Biology 621: Special Topics
aka Biology 608: Behavioral Ecology and Life Histories
Course Description
This will be an advanced class in Behavioral Ecology. It will emphasize the blending of concept-theory-data that has made BE such a powerful field of inquiry, although conceptual ideas will be a stronger focus than the other two. Students will be asked to do a lot of reading of both primary and secondary literature, to write coherently about specific topics in the field, and to seek a deeper understanding of the material. Students should learn about specific ideas and the studies that have explored them, but there will also be an emphasis on general skills of evaluating the logic of an idea and the design of an experiment, of articulating a competing view, and of writing even-handed and forward-looking critiques of current thought.
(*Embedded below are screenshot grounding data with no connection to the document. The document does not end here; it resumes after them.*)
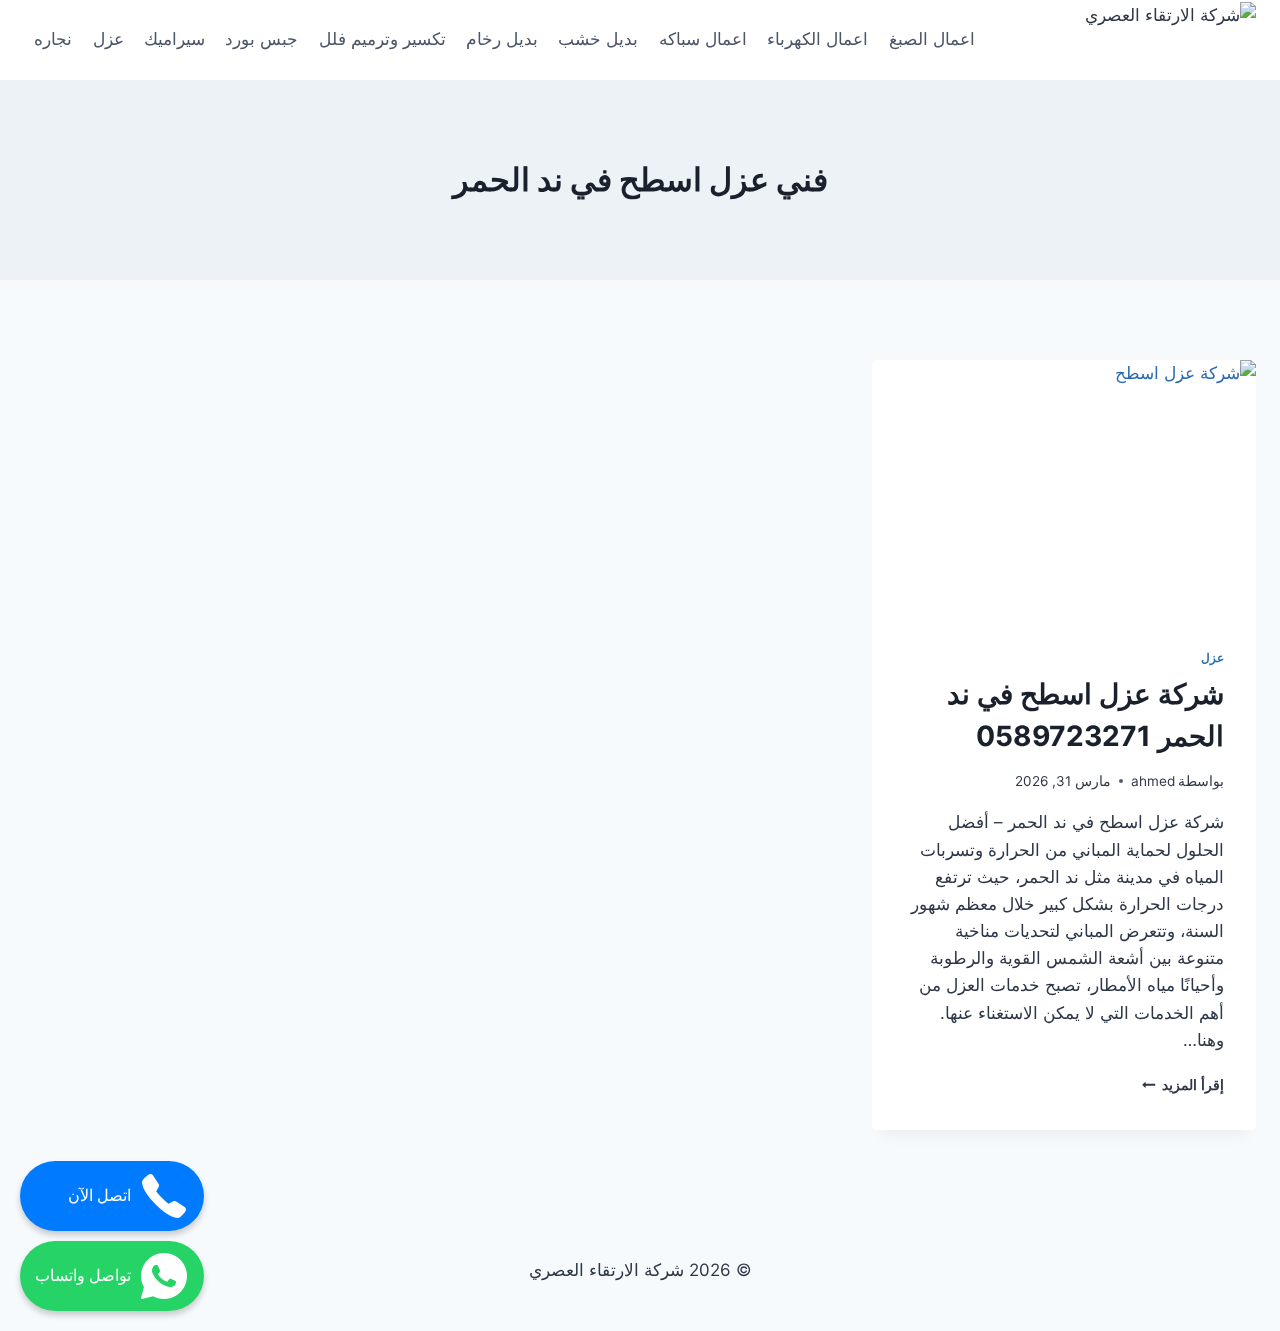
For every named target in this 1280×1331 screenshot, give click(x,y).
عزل (108, 39)
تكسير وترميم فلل (382, 39)
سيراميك (174, 39)
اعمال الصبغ (932, 39)
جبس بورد (261, 39)
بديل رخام (502, 39)
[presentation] (1064, 488)
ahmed (1153, 781)
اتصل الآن (99, 1195)
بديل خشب (598, 39)
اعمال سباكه (703, 39)
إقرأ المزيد (1183, 1085)
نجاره (53, 39)
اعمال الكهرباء (817, 39)
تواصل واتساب (83, 1275)
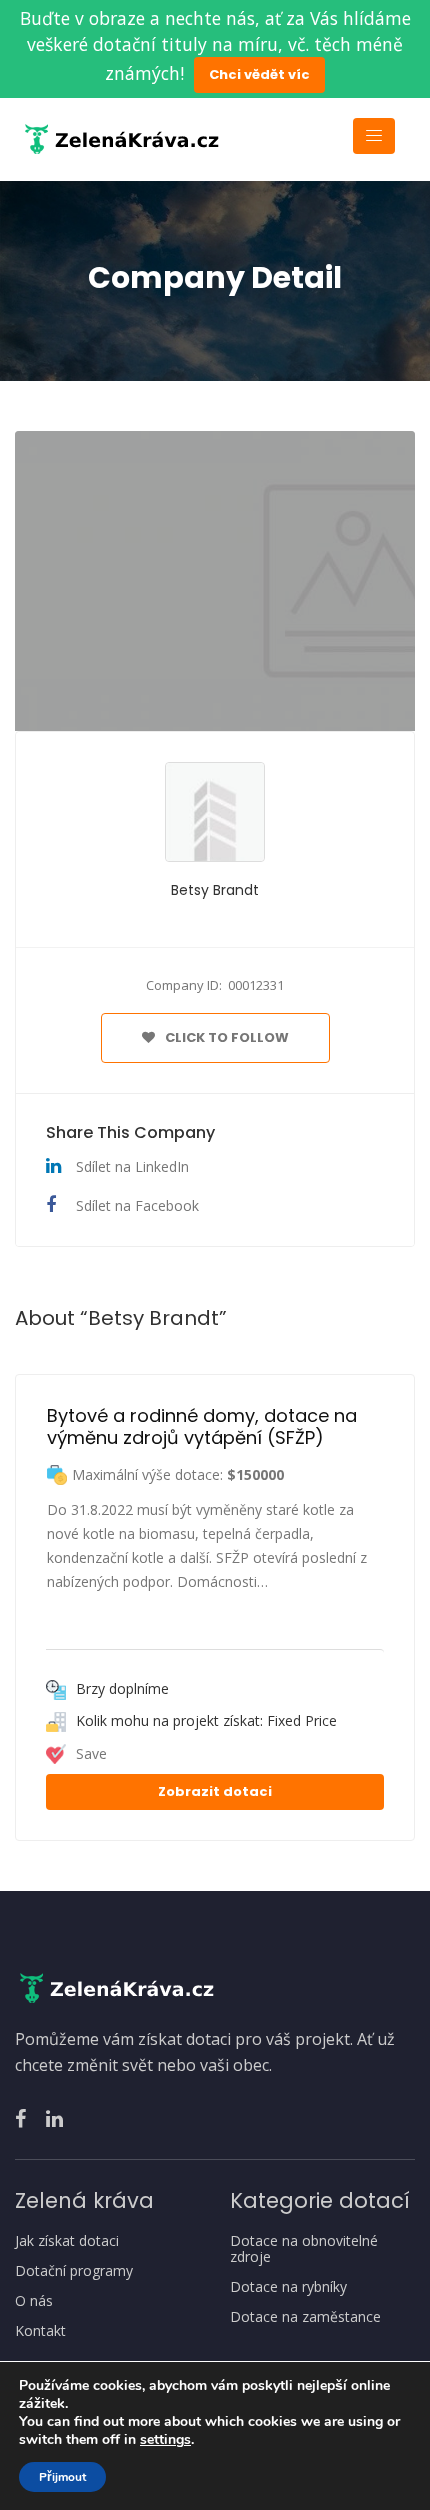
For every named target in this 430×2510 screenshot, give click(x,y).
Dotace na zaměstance (305, 2317)
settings (165, 2440)
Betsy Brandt (215, 890)
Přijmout (62, 2477)
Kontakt (40, 2331)
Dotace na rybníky (288, 2287)
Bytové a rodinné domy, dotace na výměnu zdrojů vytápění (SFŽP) (204, 1426)
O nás (34, 2301)
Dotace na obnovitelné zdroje (304, 2249)
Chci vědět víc (259, 74)
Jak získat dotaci (67, 2241)
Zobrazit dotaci (215, 1791)
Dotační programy (74, 2271)
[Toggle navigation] (374, 136)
General structure of class.- Class time will be a mix of lecture, discussion, and presentation. We are set-up to have 2 hrs on Tuesday mornings and 1 hr on Thursday (see Syllabus). Tuesday sessions will be fairly well-defined with general topics already assigned. Students will prepare for these sessions by reading assigned chapters from Evolutionary Behavioral Ecology (available on restricted web site http://www.uky.edu/~cfox/BehavioralEcology/). Students will prepare questions on the readings. Tuesday sessions will be a mix of lecture by me and discussion of key ideas stimulated by the questions students prepared on the reading. I tend to like the Socratic method in an attempt to get students to become self-aware of the limits to their understanding and to improve their abilities to articulate complex ideas.
Thursday sessions will be more flexible. Many of the sessions will involve students presenting position papers (see below) on topics or controversies related to the topic of the week. Other sessions might be discussions of particular papers the emerged on Tuesday as being vital to further understanding. Students thus may be asked to read new material for Thursday that is assigned on Tuesday, although I expect these cases to be relatively rare.